Stored data.
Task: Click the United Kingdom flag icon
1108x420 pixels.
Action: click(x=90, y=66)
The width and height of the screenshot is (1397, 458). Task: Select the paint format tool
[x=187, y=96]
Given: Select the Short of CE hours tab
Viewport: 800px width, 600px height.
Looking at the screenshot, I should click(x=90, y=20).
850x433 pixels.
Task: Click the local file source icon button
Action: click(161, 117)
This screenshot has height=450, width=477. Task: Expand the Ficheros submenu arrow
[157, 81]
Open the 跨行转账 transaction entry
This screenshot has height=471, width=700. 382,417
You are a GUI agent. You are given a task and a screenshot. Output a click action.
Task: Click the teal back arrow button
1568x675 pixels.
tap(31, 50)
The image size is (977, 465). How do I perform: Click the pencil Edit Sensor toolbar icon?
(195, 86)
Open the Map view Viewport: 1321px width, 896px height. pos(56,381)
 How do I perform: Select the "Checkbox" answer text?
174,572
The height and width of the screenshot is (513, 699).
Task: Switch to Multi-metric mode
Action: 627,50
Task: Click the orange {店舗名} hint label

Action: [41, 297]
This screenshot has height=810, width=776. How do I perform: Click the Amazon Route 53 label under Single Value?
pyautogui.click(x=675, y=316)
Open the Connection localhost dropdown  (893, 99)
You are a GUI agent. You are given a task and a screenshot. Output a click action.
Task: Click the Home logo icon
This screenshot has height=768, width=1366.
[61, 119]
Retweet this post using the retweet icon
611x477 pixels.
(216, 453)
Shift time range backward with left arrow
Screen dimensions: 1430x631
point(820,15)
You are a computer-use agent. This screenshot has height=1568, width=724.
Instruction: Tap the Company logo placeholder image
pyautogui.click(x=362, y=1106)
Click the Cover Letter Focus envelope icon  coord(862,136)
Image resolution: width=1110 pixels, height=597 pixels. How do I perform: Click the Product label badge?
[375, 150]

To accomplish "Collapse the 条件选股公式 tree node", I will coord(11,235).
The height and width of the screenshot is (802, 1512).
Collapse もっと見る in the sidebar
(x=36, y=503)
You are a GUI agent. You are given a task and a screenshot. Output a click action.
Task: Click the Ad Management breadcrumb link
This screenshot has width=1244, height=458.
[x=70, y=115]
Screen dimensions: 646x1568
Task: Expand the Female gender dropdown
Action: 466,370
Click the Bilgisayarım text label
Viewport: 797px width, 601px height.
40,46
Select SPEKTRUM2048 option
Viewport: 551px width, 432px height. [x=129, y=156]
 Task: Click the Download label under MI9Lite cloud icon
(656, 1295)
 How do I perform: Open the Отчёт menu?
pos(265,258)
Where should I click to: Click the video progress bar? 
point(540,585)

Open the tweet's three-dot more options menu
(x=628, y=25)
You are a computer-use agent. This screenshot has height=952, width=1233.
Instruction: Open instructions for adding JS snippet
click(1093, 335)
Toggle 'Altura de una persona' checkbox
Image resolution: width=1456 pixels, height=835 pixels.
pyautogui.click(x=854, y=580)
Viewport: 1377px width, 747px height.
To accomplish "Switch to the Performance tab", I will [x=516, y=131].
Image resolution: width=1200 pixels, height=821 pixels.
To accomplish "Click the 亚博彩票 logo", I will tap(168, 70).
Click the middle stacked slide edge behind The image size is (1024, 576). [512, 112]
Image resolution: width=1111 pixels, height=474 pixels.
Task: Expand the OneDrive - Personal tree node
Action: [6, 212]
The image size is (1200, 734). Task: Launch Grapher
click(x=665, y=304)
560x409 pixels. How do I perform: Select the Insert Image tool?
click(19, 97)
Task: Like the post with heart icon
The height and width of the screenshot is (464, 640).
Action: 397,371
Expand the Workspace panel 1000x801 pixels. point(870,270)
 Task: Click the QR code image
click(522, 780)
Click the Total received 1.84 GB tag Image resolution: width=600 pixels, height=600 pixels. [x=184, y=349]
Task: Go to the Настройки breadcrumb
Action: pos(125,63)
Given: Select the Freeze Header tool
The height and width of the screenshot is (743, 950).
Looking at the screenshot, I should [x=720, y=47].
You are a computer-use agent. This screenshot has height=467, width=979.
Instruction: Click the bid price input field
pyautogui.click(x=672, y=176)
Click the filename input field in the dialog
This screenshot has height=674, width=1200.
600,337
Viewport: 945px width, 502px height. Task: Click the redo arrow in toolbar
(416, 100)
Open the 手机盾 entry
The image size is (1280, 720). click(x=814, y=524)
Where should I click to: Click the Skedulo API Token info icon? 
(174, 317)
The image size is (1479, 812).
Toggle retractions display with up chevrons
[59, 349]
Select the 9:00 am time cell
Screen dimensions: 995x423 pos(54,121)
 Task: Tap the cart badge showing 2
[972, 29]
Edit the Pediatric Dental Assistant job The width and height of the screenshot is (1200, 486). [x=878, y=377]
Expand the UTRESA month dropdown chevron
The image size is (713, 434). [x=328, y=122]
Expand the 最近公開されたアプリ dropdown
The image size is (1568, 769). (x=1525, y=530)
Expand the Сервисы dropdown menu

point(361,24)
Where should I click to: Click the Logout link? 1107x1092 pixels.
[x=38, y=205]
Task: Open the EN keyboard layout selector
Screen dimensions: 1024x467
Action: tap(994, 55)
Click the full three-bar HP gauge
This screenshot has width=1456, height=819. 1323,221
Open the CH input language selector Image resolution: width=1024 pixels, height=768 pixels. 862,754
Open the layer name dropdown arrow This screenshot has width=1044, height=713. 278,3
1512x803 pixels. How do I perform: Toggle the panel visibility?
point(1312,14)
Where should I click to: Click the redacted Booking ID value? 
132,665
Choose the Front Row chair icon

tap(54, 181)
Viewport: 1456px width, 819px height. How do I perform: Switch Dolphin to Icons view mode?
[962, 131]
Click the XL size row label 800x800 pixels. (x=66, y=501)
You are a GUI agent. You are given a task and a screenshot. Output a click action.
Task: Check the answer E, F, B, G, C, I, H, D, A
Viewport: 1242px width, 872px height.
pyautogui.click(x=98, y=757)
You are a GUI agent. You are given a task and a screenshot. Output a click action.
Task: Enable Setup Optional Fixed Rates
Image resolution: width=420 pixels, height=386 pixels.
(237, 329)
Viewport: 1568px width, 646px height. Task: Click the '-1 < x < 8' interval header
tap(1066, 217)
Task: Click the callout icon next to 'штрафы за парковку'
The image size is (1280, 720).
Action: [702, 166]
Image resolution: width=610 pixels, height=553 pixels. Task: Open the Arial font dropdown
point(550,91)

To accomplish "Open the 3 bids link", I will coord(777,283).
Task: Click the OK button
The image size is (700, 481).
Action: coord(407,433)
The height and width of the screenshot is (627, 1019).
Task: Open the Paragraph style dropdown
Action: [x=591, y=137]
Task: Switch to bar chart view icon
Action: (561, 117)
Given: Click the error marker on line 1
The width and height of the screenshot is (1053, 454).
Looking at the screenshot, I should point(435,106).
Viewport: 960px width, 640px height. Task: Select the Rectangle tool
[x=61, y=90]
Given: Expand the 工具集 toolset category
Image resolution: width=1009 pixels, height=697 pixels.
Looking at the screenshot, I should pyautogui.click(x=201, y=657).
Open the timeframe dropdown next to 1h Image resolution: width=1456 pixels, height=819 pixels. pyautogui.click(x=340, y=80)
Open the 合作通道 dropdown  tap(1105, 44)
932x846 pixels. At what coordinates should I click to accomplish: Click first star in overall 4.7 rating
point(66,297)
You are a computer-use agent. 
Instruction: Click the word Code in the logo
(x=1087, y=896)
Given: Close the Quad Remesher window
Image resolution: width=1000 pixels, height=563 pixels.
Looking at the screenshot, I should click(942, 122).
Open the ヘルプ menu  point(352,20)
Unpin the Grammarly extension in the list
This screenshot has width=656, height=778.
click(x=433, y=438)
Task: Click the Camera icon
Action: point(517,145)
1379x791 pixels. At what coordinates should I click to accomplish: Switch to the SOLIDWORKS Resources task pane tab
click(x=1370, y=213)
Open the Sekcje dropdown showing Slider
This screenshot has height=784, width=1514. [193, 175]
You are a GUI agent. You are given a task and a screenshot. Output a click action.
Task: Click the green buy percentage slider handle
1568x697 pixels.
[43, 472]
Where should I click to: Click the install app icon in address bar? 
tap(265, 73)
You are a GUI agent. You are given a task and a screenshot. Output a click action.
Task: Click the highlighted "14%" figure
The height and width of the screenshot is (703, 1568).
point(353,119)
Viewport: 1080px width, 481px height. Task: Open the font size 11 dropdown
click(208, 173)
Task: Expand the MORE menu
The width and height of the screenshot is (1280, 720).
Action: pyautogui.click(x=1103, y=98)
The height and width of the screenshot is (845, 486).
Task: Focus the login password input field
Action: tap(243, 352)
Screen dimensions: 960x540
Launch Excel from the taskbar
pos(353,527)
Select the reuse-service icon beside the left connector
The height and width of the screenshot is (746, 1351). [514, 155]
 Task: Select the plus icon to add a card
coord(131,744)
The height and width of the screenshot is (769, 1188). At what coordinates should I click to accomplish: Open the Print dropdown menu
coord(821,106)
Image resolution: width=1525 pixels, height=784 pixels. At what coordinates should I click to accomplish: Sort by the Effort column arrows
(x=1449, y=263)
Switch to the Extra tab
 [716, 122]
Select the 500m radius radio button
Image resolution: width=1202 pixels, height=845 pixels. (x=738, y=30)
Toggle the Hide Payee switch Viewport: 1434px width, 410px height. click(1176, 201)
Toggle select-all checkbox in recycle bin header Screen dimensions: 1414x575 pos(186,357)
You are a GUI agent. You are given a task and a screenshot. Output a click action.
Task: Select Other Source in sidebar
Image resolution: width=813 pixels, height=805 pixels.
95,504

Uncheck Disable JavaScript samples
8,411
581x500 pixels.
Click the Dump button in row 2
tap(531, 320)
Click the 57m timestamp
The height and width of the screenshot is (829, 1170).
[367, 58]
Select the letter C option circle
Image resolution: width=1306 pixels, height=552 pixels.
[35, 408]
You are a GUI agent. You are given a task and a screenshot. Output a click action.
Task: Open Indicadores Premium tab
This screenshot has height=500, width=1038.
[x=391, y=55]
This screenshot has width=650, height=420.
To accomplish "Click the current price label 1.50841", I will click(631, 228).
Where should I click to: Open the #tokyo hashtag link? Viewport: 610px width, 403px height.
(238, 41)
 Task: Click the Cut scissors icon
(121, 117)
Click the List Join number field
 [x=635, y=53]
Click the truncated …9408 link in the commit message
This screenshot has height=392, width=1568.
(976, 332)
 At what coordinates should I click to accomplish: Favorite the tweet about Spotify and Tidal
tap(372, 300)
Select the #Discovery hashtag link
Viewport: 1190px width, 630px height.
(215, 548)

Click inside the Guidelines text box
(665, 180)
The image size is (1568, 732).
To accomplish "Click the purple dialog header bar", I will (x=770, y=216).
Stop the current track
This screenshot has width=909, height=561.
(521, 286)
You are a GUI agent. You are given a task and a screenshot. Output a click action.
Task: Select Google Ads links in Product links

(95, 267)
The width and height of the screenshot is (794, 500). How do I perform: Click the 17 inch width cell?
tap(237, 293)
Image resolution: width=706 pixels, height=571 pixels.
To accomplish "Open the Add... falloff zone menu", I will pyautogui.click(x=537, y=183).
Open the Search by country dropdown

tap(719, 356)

Instructions for the task. Reproduce the material from the line with "Edit the Pediatric" to the line with "point(361,24)", substituting "drop-down" for every occurrence of "dropdown" and leaving all else unchanged.

Reply.
Edit the Pediatric Dental Assistant job The width and height of the screenshot is (1200, 486). [x=878, y=377]
Expand the UTRESA month drop-down chevron
The image size is (713, 434). [x=328, y=122]
Expand the 最近公開されたアプリ drop-down
The image size is (1568, 769). (x=1525, y=530)
Expand the Сервисы drop-down menu

point(361,24)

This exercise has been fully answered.